▸ AVAILABLE RECORDS:
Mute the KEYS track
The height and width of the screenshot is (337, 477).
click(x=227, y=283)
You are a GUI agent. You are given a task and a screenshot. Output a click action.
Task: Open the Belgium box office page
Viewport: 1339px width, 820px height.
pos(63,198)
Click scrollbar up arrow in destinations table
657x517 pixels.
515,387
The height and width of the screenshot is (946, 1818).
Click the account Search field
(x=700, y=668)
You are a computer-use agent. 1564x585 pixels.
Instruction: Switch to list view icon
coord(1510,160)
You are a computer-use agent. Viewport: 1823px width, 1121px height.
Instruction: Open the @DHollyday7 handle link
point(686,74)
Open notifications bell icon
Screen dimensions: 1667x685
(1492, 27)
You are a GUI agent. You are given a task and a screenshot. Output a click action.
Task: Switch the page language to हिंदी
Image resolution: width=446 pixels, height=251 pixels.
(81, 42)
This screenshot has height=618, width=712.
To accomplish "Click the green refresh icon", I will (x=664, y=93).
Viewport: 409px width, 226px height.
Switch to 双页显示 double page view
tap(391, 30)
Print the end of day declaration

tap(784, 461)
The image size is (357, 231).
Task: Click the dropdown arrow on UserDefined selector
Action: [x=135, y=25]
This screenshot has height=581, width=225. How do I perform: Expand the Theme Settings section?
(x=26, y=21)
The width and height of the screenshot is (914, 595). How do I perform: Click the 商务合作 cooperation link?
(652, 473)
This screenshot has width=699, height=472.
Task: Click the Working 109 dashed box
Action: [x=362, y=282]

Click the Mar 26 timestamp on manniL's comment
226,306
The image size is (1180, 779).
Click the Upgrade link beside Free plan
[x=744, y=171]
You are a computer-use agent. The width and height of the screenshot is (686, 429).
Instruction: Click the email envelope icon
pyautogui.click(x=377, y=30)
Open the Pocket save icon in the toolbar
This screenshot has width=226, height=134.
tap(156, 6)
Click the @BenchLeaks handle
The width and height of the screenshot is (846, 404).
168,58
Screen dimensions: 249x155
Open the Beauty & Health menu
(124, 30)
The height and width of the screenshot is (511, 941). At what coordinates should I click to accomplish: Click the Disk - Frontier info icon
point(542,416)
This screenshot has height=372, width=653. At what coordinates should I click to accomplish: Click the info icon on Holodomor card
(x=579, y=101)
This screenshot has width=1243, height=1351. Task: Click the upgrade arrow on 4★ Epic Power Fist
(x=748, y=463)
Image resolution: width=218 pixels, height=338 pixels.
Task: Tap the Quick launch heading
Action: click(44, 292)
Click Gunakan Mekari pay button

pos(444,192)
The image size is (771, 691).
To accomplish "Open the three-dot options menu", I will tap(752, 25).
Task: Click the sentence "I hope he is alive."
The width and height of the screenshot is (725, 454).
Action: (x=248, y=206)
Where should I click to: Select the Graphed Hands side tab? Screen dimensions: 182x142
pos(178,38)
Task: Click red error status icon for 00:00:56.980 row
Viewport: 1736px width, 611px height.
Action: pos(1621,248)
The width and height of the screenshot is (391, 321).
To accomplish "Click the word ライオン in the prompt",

▸ WHAT TO PRODUCE:
Please write the entries out again exactly as they stand.

▸ ANSWER BOX:
Mute the KEYS track
The height and width of the screenshot is (337, 477).
click(x=227, y=283)
You are a GUI agent. You are given a task and a screenshot. Output a click action.
Task: Open the Belgium box office page
Viewport: 1339px width, 820px height.
pos(63,198)
Click scrollbar up arrow in destinations table
657x517 pixels.
515,387
The height and width of the screenshot is (946, 1818).
Click the account Search field
(x=700, y=668)
You are a computer-use agent. 1564x585 pixels.
Instruction: Switch to list view icon
coord(1510,160)
You are a computer-use agent. Viewport: 1823px width, 1121px height.
Instruction: Open the @DHollyday7 handle link
point(686,74)
Open notifications bell icon
Screen dimensions: 1667x685
(1492, 27)
You are a GUI agent. You are given a task and a screenshot. Output a click action.
Task: Switch the page language to हिंदी
Image resolution: width=446 pixels, height=251 pixels.
(81, 42)
This screenshot has height=618, width=712.
To accomplish "Click the green refresh icon", I will (x=664, y=93).
Viewport: 409px width, 226px height.
Switch to 双页显示 double page view
tap(391, 30)
Print the end of day declaration

tap(784, 461)
The image size is (357, 231).
Task: Click the dropdown arrow on UserDefined selector
Action: [x=135, y=25]
This screenshot has height=581, width=225. How do I perform: Expand the Theme Settings section?
(x=26, y=21)
The width and height of the screenshot is (914, 595). How do I perform: Click the 商务合作 cooperation link?
(652, 473)
This screenshot has width=699, height=472.
Task: Click the Working 109 dashed box
Action: [x=362, y=282]

Click the Mar 26 timestamp on manniL's comment
226,306
The image size is (1180, 779).
Click the Upgrade link beside Free plan
[x=744, y=171]
You are a computer-use agent. The width and height of the screenshot is (686, 429).
Instruction: Click the email envelope icon
pyautogui.click(x=377, y=30)
Open the Pocket save icon in the toolbar
This screenshot has width=226, height=134.
tap(156, 6)
Click the @BenchLeaks handle
The width and height of the screenshot is (846, 404).
168,58
Screen dimensions: 249x155
Open the Beauty & Health menu
(124, 30)
The height and width of the screenshot is (511, 941). At what coordinates should I click to accomplish: Click the Disk - Frontier info icon
point(542,416)
This screenshot has height=372, width=653. At what coordinates should I click to accomplish: Click the info icon on Holodomor card
(x=579, y=101)
This screenshot has width=1243, height=1351. Task: Click the upgrade arrow on 4★ Epic Power Fist
(x=748, y=463)
Image resolution: width=218 pixels, height=338 pixels.
Task: Tap the Quick launch heading
Action: click(44, 292)
Click Gunakan Mekari pay button

pos(444,192)
The image size is (771, 691).
To accomplish "Open the three-dot options menu", I will tap(752, 25).
Task: Click the sentence "I hope he is alive."
The width and height of the screenshot is (725, 454).
Action: (x=248, y=206)
Where should I click to: Select the Graphed Hands side tab? Screen dimensions: 182x142
pos(178,38)
Task: Click red error status icon for 00:00:56.980 row
Viewport: 1736px width, 611px height.
Action: pos(1621,248)
The width and height of the screenshot is (391, 321).
To accomplish "Click the word ライオン in the prompt",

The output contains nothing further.